Seven killed in attack on Iranian opposition base in
Iraq: Baghdad
BAGHDAD, Nov 3 (AFP) - An Iraqi soldier and six
members of the main armed Iranian opposition group
were killed Tuesday when a missile struck the latter's
base in southern Iraq, an official Iraqi spokesman
said Wednesday.  In addition, 24 Iraqi soldiers and 54
members of the Iranian group, People's Mujahedeen,
were wounded, the official was quoted by the official
INA news agency as saying.  Earlier, the Mujahedeen
said five of its people were killed and several group
members and Iraqis were injured in an Iranian missile
attack on the group's base.  But the Iraqi spokesman
did not mention Iran.  "A strong explosion occurred
Tuesday at 7:30 p.m. (0430 GMT) near a military
position of the People's Mujahedeen organization in
southern Iraq, killing one and wounding 24 members of
the Iraqi military," he said.  "This cowardly
terrorist act, ordered by a foreign state, confirms
that those who carried it out are determined to
continue their aggressive policy and to harm Iraq,
under various pretexts."  "Iraq, which condemns this
attack on its territorial integrity and sovereignty,
reserves the right to respond at the opportune
moment," he said.  The attack "is a dangerous
escalation and a threat to the security and stability
of the entire region," he said and urged "the
international community to condemn these stupid acts."

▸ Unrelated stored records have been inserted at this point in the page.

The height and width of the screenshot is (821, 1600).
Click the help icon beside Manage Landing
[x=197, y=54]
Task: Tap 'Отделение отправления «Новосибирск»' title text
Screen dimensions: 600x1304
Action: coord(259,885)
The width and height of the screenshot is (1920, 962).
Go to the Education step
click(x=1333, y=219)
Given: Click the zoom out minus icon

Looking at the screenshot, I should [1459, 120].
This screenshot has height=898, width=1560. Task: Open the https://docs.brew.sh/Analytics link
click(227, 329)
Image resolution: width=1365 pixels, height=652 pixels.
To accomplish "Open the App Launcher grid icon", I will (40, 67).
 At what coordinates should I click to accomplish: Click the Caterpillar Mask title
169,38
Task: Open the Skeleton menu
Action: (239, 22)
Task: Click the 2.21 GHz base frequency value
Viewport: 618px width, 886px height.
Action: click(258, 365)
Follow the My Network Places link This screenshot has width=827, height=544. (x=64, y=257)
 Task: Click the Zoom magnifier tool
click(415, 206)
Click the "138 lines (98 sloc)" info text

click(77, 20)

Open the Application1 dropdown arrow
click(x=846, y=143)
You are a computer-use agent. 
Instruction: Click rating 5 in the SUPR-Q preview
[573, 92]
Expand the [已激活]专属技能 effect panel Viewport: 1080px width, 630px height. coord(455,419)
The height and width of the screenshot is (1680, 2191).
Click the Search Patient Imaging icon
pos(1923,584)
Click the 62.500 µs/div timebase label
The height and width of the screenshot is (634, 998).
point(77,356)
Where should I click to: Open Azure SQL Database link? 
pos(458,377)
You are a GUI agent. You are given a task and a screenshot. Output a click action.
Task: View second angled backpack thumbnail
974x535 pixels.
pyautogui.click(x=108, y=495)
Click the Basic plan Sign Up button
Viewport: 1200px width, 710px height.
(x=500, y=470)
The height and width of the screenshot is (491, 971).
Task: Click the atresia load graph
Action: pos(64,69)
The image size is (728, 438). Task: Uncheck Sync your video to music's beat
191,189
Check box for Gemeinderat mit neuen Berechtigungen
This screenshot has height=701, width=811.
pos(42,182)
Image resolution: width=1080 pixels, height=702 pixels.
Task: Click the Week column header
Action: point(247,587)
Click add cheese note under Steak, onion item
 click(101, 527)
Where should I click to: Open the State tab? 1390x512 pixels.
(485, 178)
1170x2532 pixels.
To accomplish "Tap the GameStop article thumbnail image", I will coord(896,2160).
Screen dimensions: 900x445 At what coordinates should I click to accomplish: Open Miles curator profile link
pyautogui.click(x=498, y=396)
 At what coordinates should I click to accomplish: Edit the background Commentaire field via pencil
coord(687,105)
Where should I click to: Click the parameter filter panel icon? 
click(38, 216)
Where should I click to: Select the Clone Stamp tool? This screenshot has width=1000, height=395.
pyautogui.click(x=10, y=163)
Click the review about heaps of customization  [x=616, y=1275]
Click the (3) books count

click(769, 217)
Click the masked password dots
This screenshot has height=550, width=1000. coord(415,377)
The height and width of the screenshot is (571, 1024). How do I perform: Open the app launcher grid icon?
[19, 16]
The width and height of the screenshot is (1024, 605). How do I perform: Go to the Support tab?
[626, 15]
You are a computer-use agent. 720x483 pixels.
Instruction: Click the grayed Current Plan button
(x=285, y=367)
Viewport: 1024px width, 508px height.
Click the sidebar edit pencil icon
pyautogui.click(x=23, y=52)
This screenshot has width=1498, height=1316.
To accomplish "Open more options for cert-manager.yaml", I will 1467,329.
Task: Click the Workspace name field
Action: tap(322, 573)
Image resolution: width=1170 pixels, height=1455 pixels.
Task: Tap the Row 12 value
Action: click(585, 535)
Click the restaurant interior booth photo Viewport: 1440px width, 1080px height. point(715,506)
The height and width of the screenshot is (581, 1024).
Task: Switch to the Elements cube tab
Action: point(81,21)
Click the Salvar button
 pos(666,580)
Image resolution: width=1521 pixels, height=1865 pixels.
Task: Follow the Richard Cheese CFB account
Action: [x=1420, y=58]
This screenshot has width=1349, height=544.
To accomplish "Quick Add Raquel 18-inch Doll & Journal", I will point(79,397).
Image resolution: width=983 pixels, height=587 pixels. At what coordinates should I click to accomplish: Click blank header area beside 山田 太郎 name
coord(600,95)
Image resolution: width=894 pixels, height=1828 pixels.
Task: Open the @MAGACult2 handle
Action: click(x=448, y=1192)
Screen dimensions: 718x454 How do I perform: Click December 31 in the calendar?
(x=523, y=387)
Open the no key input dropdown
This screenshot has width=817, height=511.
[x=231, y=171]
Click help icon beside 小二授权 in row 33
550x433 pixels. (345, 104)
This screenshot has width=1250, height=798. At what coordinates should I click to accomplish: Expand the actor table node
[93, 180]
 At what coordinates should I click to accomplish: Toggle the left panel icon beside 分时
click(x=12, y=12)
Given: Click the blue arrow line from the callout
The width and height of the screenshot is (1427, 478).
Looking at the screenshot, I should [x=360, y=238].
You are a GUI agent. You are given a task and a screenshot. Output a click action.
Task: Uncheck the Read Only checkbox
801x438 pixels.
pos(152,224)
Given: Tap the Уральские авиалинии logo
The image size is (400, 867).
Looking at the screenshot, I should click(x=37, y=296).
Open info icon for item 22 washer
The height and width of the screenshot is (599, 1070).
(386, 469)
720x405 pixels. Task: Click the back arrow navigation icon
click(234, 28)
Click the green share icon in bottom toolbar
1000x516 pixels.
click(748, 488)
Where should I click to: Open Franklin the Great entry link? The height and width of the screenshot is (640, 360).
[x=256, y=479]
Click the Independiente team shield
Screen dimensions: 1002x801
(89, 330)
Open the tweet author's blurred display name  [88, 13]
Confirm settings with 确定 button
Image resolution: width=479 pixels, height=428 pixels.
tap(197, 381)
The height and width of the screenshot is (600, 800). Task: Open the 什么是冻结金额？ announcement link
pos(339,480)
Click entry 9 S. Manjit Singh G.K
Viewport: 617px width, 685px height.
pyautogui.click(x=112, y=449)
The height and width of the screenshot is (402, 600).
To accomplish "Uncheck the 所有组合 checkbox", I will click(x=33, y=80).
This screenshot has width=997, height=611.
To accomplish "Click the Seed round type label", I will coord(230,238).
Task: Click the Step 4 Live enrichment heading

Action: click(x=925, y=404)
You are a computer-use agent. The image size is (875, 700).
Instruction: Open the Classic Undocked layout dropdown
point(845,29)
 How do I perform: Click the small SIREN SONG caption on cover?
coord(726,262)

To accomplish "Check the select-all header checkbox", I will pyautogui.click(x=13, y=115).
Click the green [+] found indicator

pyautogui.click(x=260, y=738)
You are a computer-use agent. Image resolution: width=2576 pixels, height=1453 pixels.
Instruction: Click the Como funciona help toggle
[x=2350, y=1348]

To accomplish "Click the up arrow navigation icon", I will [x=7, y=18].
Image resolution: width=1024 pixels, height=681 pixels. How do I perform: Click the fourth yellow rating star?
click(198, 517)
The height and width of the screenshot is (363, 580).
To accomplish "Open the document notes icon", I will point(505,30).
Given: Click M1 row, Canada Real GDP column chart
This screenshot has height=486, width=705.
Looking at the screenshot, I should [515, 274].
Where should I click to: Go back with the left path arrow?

 In a statement issued earlier Wednesday, the
Mujahedeen said an Iranian missile crashed late
Tuesday into its Habib base, 45 kilometers (28 miles)
from the port city of Basra and about 35 kilometers
(20 miles) from the Iranian border.  The statement
added that "the explosion left a crater 12 meters (40
feet) wide and six meters (20 feet) deep next to the
base camp." The deaths and injuries were caused by
"shrapnel and the wave of the explosion."  Mujahedeen
spokesman Farid Soleimani had previously told AFP that
several Scud missiles had crashed into the base, but
the written statement suggested there was only one. 
The Mujahedeen, which mounts cross-border attacks from
Iraqi territory and reports frequent Iranian strikes
on its own positions, has been based in Iraq since
1986. It said this was the 80th attack against its
camps since 1993.  The Mujahedeen said the last attack
came in late September when a car bomb exploded near
the same base, wounding two.  Led by Massud Rajavi,
the Mujahedeen in 1986 set up an Iranian National
Liberation Army (INLA) which it claims has some 50,000
fighters.  Rajavi Wednesday "underscored the
inalienable right of the Iranian resistance to
respond" to this latest attack, the statement said.